Exercise aim:
Below are records to give again exactly; omit each image they contain.

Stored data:

===

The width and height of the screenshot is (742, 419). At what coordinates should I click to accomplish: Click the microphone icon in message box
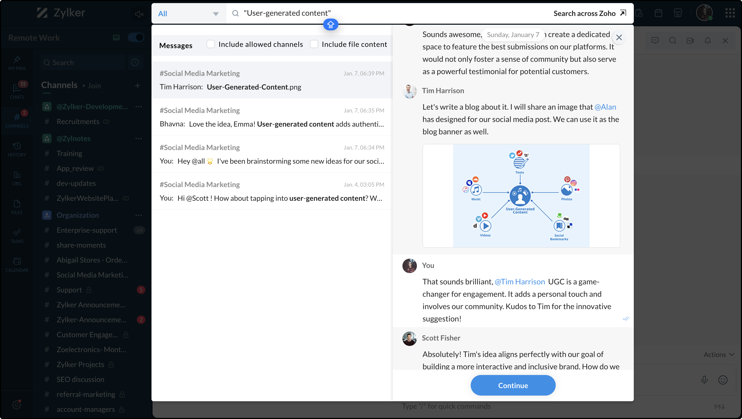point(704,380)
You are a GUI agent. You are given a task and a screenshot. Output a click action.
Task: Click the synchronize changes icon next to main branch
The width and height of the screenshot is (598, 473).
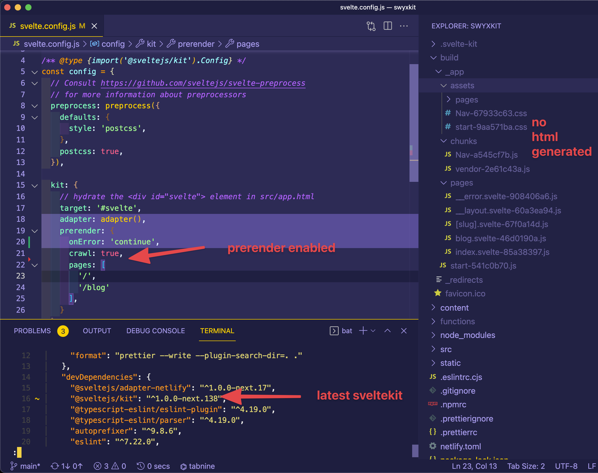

===

Result of this task:
The width and height of the screenshot is (742, 419). At what coordinates should I click to accomplish: Click the microphone icon in message box
point(704,380)
You are a GUI agent. You are given a task and a screenshot. Output a click action.
Task: Click the synchronize changes icon next to main branch
The width and height of the screenshot is (598, 473).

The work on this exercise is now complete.